Tired of resisting, she gave in a little. “It all just seemed completely normal,” she said with a shrug. “The three of us had dinner together every night. That was really important to my mom, for us to eat together. My dad said grace and then we ate. I didn't like that he said grace.”

“Why?”

“When I got old enough to understand, it seemed silly. Not real, just some empty ritual, and I thought if he kept repeating this stupid ritual without questioning it, then that meant he wasn't as smart as I wanted him to be. I felt like he should see through it, too, not just inherit something or do something because my mom expected it.”

“And that was disappointing to you?”

Cynthia shrugged again. “Yeah. I guess it was. Wouldn't it disappoint you?”

“Then what happened at dinner, after grace?”

“We talked about what I did in school that day, or current events, or just insignificant stuff, like whether we were going to visit my grandparents over the weekend. They lived in Nashua. They were retired and had plastic sleeves over the arms of the sofa.”

“Did you enjoy those times—the supper times?”

Cynthia nodded. “Mostly. I mean, I don't remember not being happy at the dinner table. When I was a teenager, I sort of thought my parents were really square and they began to annoy me more and more.”

“Why?” Dr. Eliot asked.

“Because that's what happens when you're a teenager.
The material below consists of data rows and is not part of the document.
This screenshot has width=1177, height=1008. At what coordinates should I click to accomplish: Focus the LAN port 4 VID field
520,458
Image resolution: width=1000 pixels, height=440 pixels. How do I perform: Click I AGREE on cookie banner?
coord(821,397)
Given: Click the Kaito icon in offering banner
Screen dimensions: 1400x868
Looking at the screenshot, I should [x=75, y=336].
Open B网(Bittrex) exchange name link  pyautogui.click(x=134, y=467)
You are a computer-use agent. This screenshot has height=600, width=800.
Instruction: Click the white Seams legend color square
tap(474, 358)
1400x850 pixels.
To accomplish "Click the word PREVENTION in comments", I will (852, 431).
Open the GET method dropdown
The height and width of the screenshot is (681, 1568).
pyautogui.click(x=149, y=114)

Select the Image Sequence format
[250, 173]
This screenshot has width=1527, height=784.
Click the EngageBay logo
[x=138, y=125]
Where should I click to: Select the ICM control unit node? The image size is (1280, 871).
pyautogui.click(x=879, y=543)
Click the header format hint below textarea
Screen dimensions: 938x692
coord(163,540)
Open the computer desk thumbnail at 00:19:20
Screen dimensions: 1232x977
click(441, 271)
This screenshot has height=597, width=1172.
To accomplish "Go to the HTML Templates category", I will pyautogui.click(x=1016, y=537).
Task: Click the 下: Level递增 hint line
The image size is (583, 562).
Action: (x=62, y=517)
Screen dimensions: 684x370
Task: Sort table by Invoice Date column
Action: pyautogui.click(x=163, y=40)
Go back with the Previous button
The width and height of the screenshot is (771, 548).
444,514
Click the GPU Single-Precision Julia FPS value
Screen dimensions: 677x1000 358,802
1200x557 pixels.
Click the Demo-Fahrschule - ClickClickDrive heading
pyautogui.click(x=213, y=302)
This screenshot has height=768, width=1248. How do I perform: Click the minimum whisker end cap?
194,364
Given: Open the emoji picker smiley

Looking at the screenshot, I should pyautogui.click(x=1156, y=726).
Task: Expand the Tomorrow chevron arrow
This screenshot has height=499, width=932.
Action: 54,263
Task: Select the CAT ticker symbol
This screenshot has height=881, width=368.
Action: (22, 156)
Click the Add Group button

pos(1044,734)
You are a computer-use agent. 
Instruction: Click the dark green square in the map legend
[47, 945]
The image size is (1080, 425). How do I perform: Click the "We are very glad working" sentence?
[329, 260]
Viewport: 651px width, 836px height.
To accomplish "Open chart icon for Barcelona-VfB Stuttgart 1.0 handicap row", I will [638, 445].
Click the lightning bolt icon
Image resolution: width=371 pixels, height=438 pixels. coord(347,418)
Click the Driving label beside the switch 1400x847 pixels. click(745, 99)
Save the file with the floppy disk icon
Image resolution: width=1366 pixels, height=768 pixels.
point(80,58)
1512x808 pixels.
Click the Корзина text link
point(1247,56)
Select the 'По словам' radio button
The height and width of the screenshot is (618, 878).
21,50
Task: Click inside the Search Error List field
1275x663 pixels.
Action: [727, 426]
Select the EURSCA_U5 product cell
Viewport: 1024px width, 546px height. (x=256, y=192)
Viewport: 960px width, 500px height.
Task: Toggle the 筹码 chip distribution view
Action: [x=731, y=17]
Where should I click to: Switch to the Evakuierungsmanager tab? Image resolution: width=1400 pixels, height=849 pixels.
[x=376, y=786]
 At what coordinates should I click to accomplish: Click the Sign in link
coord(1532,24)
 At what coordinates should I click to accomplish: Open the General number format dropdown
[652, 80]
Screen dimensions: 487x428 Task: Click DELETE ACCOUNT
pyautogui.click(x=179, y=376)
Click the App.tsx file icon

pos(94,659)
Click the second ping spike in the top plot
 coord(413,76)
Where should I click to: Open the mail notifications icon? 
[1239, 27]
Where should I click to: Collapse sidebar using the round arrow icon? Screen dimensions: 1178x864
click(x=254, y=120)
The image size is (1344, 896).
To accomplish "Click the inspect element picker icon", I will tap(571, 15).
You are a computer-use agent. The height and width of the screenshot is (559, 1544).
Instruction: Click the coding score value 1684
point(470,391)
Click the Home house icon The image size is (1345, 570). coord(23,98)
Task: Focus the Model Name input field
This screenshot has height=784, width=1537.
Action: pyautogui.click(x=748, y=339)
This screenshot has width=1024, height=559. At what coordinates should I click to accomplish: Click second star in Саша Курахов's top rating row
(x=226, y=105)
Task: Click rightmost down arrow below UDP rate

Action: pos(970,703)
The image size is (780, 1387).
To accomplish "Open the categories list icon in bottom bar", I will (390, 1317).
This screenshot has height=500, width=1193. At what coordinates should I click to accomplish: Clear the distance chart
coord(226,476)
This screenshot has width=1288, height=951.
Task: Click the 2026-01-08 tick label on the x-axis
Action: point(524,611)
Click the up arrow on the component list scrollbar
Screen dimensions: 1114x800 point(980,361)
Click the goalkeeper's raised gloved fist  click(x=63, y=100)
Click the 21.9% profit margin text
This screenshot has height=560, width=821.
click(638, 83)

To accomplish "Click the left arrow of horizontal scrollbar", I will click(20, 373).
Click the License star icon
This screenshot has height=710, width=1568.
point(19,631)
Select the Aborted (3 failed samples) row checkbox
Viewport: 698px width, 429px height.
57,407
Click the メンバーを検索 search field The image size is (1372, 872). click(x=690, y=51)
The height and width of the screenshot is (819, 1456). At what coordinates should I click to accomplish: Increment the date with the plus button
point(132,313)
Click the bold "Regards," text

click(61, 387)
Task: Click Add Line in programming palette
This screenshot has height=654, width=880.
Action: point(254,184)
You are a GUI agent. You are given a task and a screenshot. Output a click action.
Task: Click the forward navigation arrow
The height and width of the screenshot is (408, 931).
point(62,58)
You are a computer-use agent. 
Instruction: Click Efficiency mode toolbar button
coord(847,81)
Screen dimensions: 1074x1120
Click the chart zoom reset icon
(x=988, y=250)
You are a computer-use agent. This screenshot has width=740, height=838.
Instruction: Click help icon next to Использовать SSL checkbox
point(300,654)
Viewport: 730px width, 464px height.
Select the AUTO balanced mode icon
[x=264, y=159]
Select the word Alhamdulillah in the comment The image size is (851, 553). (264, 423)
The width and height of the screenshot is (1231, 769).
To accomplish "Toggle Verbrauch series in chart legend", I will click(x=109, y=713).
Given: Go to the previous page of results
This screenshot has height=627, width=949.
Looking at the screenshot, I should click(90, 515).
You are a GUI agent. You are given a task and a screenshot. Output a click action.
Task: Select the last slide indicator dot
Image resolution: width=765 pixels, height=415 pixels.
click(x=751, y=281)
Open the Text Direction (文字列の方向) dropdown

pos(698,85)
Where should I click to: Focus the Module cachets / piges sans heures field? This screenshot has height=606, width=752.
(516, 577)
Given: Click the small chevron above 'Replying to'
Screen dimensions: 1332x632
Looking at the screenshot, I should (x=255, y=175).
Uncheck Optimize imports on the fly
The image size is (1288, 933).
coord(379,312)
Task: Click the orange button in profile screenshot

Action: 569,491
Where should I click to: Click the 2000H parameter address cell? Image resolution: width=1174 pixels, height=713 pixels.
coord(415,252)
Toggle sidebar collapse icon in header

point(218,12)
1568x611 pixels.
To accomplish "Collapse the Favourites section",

That's the whole point, you start hating your parents, and probably they hate you a little too, for being so rude and ungrateful and self-centered. It's just the natural process. You hate them and then hopefully you circle back to not hating them before it becomes permanent. Everyone does that. Probably even people like you who go to Harvard and become shrinks.”

Dr. Eliot ignored the jab. “Did they do something specific to make you hate them?” he asked.

“Yes, they chained me by my ankle to a radiator and fed me by slipping food underneath my door. Really flat food, like crepes and those round crackers they serve at Indian restaurants.”

“I'll assume you're joking.”

“Good assumption.”

“Seriously,” said Dr. Eliot, “why don't you try to tell me why you started disliking them?”